Patients with different mutations in PLOD1 or FKBP14 genes, however, have very similar disease features.
The aim of the study was to further understand the molecular mechanisms underlying the different types of kEDS, and to identify new potential therapeutic targets.
Genes, which are composed of DNA sequences, are transcribed into molecules called RNA. In turn, RNA molecules are used as templates to make proteins. To analyze gene expression, RNA sequencing can be used.
In the study, researchers used skin cells called fibroblasts derived from kEDS patients with mutations in either the PLOD1 or FKBP14 genes. Fibroblasts are a type of connective tissue cell, and are the main cell type that produces proteins that make up the extracellular matrix. They are therefore useful cell models for kEDS.
By comparing the RNA levels in patient-derived fibroblasts to control cells, researchers identified 298 genes whose levels were changed in kEDS cells. Many of these genes coded for proteins that make up the extracellular matrix. However, the specific genes identified were often different in fibroblasts derived from patients with mutations in the PLOD1 versus the FKBP14 gene.
Genes in other molecular pathways — namely involved in inner-ear development, blood vessel remodeling, endoplasmic reticulum stress, and protein trafficking — were also different between kEDS samples and controls.
Importantly, genes involved in specific metabolic pathways showed higher activity levels in carrier cells of the FKBP14 mutation, but had lower levels of genes involved in cell division and DNA replication. This suggests that FKBP14-mutated fibroblasts may have altered metabolism and proliferation.

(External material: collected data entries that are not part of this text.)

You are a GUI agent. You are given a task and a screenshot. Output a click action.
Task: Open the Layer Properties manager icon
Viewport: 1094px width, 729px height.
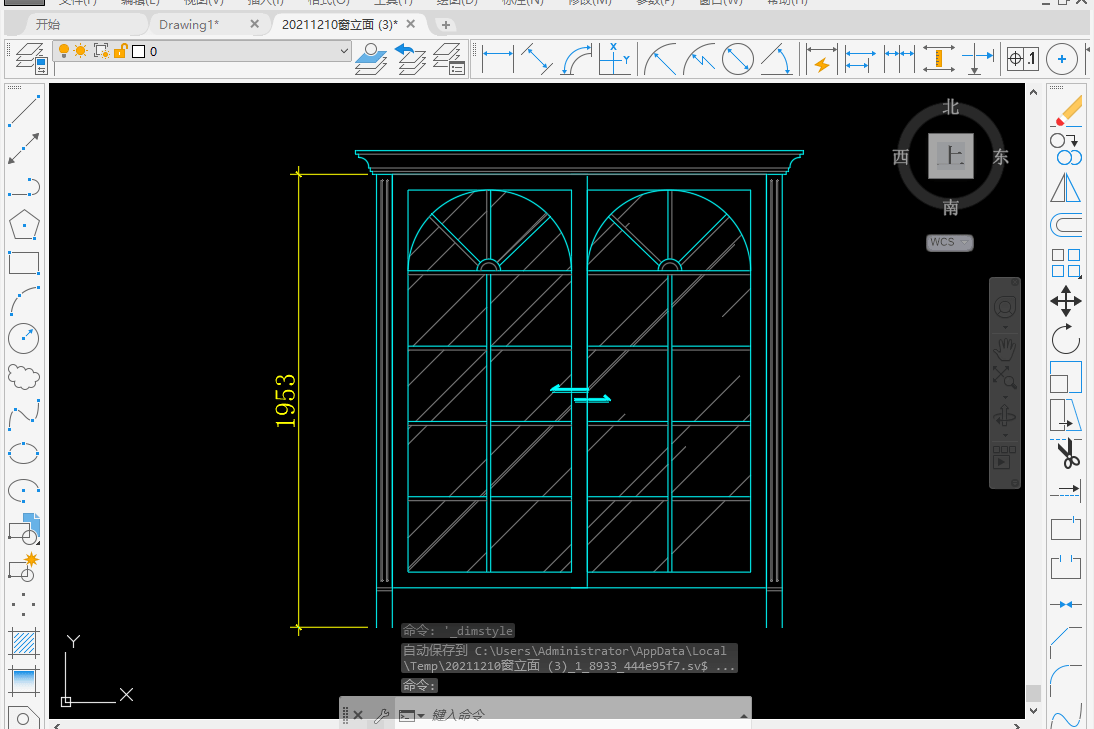32,59
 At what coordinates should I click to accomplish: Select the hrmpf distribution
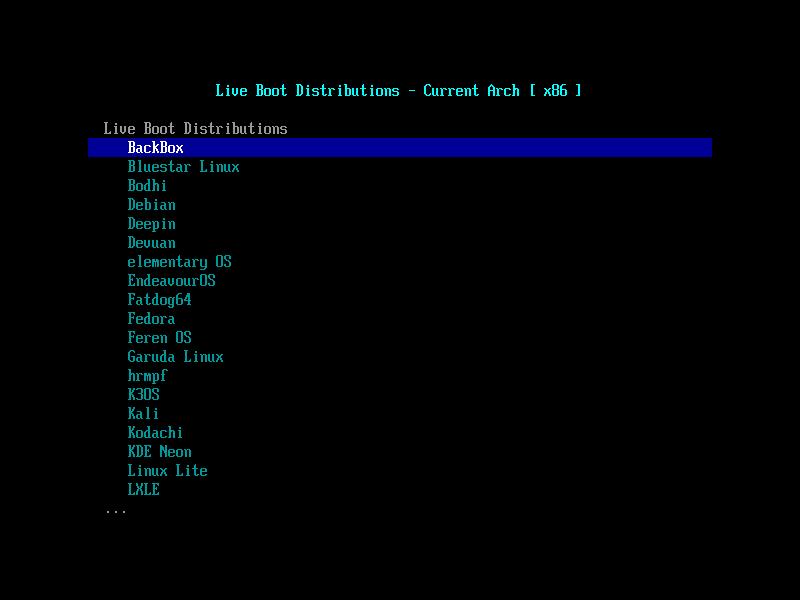click(x=146, y=375)
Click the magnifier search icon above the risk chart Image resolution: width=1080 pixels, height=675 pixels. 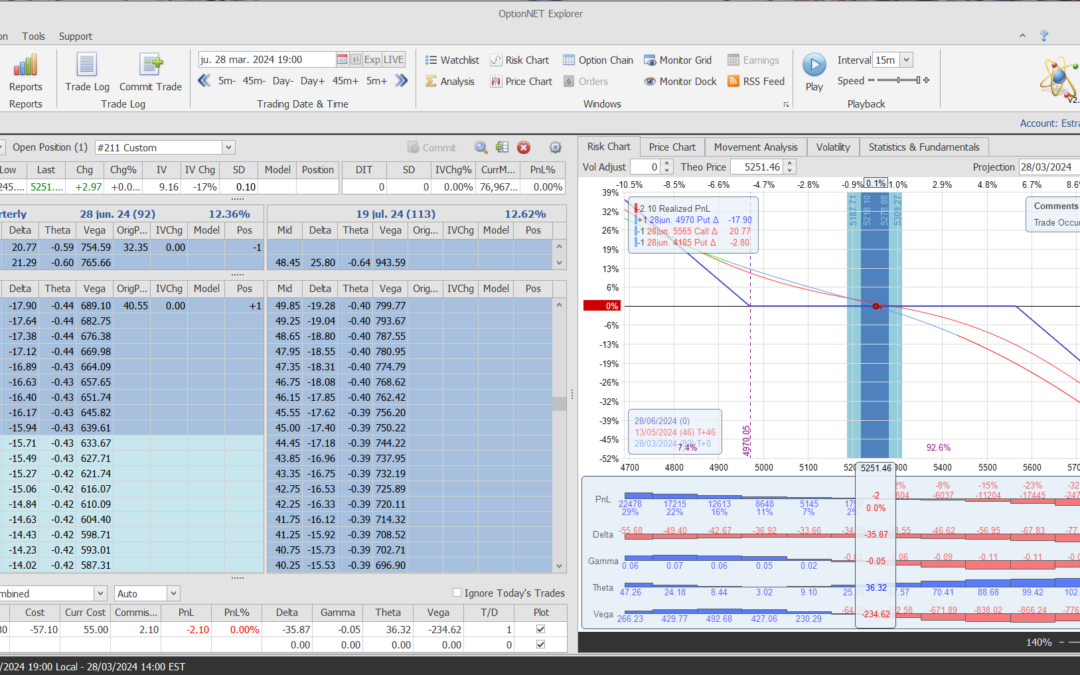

Researchers also compared the gene activity of kEDS fibroblasts to fibroblasts from collagen type VI-related muscular dystrophies (COL6-RD), as often the clinical symptoms are similar between the diseases. Again, the activity of many genes involved in the extracellular matrix — also important in muscle tissue disorders — changed when compared to control cells, although there were specific active genes that differed between kEDS and COL6-RD.
Overall, the results suggested that despite the similar clinical symptoms between mutated PLOD1-kEDS and FKBP14-kEDS, the two disease mutations carry distinct underlying molecular pathways that may be useful to better understand kEDS.
“We have performed the first transcriptomics studies on kEDS which revealed distinct transcriptome signatures between PLOD1-kEDS and FKBP14-kEDS despite clinical similarities,” the researchers said.
According to the team, a “functional characterization of candidate genes described [is] currently ongoing, and these promise to deepen our understanding of the pathomechanism(s) underlying kEDS.”